What needs to be done:
Copy each of the records below word for word, keeping every line unchanged.

Extracted information:
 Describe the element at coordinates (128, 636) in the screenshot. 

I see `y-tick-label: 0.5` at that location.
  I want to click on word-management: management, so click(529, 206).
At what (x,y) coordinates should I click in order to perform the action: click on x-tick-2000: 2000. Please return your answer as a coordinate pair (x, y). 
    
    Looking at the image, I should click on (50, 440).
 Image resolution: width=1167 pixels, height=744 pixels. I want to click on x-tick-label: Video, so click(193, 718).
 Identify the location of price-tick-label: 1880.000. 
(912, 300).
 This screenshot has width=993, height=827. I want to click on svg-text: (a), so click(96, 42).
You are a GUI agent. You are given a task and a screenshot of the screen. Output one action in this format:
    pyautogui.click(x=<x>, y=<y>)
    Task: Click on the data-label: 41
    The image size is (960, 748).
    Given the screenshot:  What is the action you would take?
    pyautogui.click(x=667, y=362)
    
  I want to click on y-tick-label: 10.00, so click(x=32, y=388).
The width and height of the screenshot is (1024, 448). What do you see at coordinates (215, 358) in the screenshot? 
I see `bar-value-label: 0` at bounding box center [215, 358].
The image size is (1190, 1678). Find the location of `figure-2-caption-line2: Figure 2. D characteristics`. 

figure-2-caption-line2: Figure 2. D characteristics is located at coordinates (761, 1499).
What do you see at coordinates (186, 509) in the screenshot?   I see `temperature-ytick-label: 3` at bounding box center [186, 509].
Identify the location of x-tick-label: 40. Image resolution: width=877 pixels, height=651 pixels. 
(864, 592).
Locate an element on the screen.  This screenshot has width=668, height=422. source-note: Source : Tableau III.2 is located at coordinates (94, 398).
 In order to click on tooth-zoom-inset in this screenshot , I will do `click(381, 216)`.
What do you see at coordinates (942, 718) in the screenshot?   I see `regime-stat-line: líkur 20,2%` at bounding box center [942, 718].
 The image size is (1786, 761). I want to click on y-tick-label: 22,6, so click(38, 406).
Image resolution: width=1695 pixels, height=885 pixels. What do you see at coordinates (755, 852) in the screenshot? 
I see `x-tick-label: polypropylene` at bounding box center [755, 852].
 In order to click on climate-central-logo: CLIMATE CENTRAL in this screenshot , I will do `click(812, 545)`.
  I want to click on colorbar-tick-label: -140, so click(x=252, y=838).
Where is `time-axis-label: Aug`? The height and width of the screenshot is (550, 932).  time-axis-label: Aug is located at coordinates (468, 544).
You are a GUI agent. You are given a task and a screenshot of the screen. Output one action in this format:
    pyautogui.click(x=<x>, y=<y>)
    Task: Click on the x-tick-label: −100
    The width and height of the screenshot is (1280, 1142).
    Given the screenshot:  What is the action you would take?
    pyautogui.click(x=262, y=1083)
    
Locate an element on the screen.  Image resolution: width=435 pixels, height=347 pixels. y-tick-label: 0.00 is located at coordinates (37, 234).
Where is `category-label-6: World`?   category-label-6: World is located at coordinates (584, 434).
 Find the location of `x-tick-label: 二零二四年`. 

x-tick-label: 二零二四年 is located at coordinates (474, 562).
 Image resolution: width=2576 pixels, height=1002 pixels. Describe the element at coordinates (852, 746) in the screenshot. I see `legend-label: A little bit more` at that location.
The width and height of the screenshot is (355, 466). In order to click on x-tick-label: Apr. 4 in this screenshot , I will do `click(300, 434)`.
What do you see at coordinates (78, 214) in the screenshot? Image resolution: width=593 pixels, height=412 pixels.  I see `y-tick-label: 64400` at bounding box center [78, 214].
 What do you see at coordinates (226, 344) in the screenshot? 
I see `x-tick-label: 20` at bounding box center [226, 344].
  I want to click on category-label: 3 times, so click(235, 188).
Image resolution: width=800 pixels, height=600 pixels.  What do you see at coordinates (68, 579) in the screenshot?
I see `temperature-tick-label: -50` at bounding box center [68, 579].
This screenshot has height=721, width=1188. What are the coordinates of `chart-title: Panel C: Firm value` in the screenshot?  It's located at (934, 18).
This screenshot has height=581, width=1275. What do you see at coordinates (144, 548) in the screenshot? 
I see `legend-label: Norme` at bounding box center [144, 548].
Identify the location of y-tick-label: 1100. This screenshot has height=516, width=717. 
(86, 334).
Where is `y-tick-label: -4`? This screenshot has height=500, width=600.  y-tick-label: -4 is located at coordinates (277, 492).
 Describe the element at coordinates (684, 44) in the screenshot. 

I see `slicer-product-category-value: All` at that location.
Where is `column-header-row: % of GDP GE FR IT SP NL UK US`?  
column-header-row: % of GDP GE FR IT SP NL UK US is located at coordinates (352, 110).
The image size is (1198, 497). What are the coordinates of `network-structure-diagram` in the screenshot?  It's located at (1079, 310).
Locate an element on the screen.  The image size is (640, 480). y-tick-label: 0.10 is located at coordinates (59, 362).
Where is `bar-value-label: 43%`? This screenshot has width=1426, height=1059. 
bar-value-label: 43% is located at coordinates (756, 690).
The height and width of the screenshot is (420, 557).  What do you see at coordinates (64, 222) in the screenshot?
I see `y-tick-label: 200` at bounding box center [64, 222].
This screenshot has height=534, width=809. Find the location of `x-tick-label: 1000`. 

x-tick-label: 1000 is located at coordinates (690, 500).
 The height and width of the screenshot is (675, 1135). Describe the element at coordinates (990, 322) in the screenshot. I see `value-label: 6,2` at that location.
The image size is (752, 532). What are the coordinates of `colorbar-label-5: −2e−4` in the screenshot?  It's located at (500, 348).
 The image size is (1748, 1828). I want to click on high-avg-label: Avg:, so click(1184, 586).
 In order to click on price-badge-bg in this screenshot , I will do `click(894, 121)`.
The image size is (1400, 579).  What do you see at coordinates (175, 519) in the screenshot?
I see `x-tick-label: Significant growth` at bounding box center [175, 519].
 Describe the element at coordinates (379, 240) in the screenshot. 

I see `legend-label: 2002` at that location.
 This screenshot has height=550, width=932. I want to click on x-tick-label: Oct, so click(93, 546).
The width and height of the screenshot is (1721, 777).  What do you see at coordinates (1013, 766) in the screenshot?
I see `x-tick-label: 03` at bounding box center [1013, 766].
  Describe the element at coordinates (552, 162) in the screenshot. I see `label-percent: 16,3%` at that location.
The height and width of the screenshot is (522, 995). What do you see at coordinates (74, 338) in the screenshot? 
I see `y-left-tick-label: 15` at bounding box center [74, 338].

Exercise result:
 Describe the element at coordinates (128, 636) in the screenshot. 

I see `y-tick-label: 0.5` at that location.
  I want to click on word-management: management, so click(529, 206).
At what (x,y) coordinates should I click in order to perform the action: click on x-tick-2000: 2000. Please return your answer as a coordinate pair (x, y). 
    
    Looking at the image, I should click on (50, 440).
 Image resolution: width=1167 pixels, height=744 pixels. I want to click on x-tick-label: Video, so click(193, 718).
 Identify the location of price-tick-label: 1880.000. 
(912, 300).
 This screenshot has width=993, height=827. I want to click on svg-text: (a), so click(96, 42).
You are a GUI agent. You are given a task and a screenshot of the screen. Output one action in this format:
    pyautogui.click(x=<x>, y=<y>)
    Task: Click on the data-label: 41
    The image size is (960, 748).
    Given the screenshot:  What is the action you would take?
    pyautogui.click(x=667, y=362)
    
  I want to click on y-tick-label: 10.00, so click(x=32, y=388).
The width and height of the screenshot is (1024, 448). What do you see at coordinates (215, 358) in the screenshot? 
I see `bar-value-label: 0` at bounding box center [215, 358].
The image size is (1190, 1678). Find the location of `figure-2-caption-line2: Figure 2. D characteristics`. 

figure-2-caption-line2: Figure 2. D characteristics is located at coordinates (761, 1499).
What do you see at coordinates (186, 509) in the screenshot?   I see `temperature-ytick-label: 3` at bounding box center [186, 509].
Identify the location of x-tick-label: 40. Image resolution: width=877 pixels, height=651 pixels. 
(864, 592).
Locate an element on the screen.  This screenshot has width=668, height=422. source-note: Source : Tableau III.2 is located at coordinates (94, 398).
 In order to click on tooth-zoom-inset in this screenshot , I will do `click(381, 216)`.
What do you see at coordinates (942, 718) in the screenshot?   I see `regime-stat-line: líkur 20,2%` at bounding box center [942, 718].
 The image size is (1786, 761). I want to click on y-tick-label: 22,6, so click(38, 406).
Image resolution: width=1695 pixels, height=885 pixels. What do you see at coordinates (755, 852) in the screenshot? 
I see `x-tick-label: polypropylene` at bounding box center [755, 852].
 In order to click on climate-central-logo: CLIMATE CENTRAL in this screenshot , I will do `click(812, 545)`.
  I want to click on colorbar-tick-label: -140, so click(x=252, y=838).
Where is `time-axis-label: Aug`? The height and width of the screenshot is (550, 932).  time-axis-label: Aug is located at coordinates (468, 544).
You are a GUI agent. You are given a task and a screenshot of the screen. Output one action in this format:
    pyautogui.click(x=<x>, y=<y>)
    Task: Click on the x-tick-label: −100
    The width and height of the screenshot is (1280, 1142).
    Given the screenshot:  What is the action you would take?
    pyautogui.click(x=262, y=1083)
    
Locate an element on the screen.  Image resolution: width=435 pixels, height=347 pixels. y-tick-label: 0.00 is located at coordinates (37, 234).
Where is `category-label-6: World`?   category-label-6: World is located at coordinates (584, 434).
 Find the location of `x-tick-label: 二零二四年`. 

x-tick-label: 二零二四年 is located at coordinates (474, 562).
 Image resolution: width=2576 pixels, height=1002 pixels. Describe the element at coordinates (852, 746) in the screenshot. I see `legend-label: A little bit more` at that location.
The width and height of the screenshot is (355, 466). In order to click on x-tick-label: Apr. 4 in this screenshot , I will do `click(300, 434)`.
What do you see at coordinates (78, 214) in the screenshot? Image resolution: width=593 pixels, height=412 pixels.  I see `y-tick-label: 64400` at bounding box center [78, 214].
 What do you see at coordinates (226, 344) in the screenshot? 
I see `x-tick-label: 20` at bounding box center [226, 344].
  I want to click on category-label: 3 times, so click(235, 188).
Image resolution: width=800 pixels, height=600 pixels.  What do you see at coordinates (68, 579) in the screenshot?
I see `temperature-tick-label: -50` at bounding box center [68, 579].
This screenshot has height=721, width=1188. What are the coordinates of `chart-title: Panel C: Firm value` in the screenshot?  It's located at (934, 18).
This screenshot has height=581, width=1275. What do you see at coordinates (144, 548) in the screenshot? 
I see `legend-label: Norme` at bounding box center [144, 548].
Identify the location of y-tick-label: 1100. This screenshot has height=516, width=717. 
(86, 334).
Where is `y-tick-label: -4`? This screenshot has height=500, width=600.  y-tick-label: -4 is located at coordinates (277, 492).
 Describe the element at coordinates (684, 44) in the screenshot. 

I see `slicer-product-category-value: All` at that location.
Where is `column-header-row: % of GDP GE FR IT SP NL UK US`?  
column-header-row: % of GDP GE FR IT SP NL UK US is located at coordinates (352, 110).
The image size is (1198, 497). What are the coordinates of `network-structure-diagram` in the screenshot?  It's located at (1079, 310).
Locate an element on the screen.  The image size is (640, 480). y-tick-label: 0.10 is located at coordinates (59, 362).
Where is `bar-value-label: 43%`? This screenshot has width=1426, height=1059. 
bar-value-label: 43% is located at coordinates (756, 690).
The height and width of the screenshot is (420, 557).  What do you see at coordinates (64, 222) in the screenshot?
I see `y-tick-label: 200` at bounding box center [64, 222].
This screenshot has height=534, width=809. Find the location of `x-tick-label: 1000`. 

x-tick-label: 1000 is located at coordinates (690, 500).
 The height and width of the screenshot is (675, 1135). Describe the element at coordinates (990, 322) in the screenshot. I see `value-label: 6,2` at that location.
The image size is (752, 532). What are the coordinates of `colorbar-label-5: −2e−4` in the screenshot?  It's located at (500, 348).
 The image size is (1748, 1828). I want to click on high-avg-label: Avg:, so click(1184, 586).
 In order to click on price-badge-bg in this screenshot , I will do `click(894, 121)`.
The image size is (1400, 579).  What do you see at coordinates (175, 519) in the screenshot?
I see `x-tick-label: Significant growth` at bounding box center [175, 519].
 Describe the element at coordinates (379, 240) in the screenshot. 

I see `legend-label: 2002` at that location.
 This screenshot has height=550, width=932. I want to click on x-tick-label: Oct, so click(93, 546).
The width and height of the screenshot is (1721, 777).  What do you see at coordinates (1013, 766) in the screenshot?
I see `x-tick-label: 03` at bounding box center [1013, 766].
  Describe the element at coordinates (552, 162) in the screenshot. I see `label-percent: 16,3%` at that location.
The height and width of the screenshot is (522, 995). What do you see at coordinates (74, 338) in the screenshot? 
I see `y-left-tick-label: 15` at bounding box center [74, 338].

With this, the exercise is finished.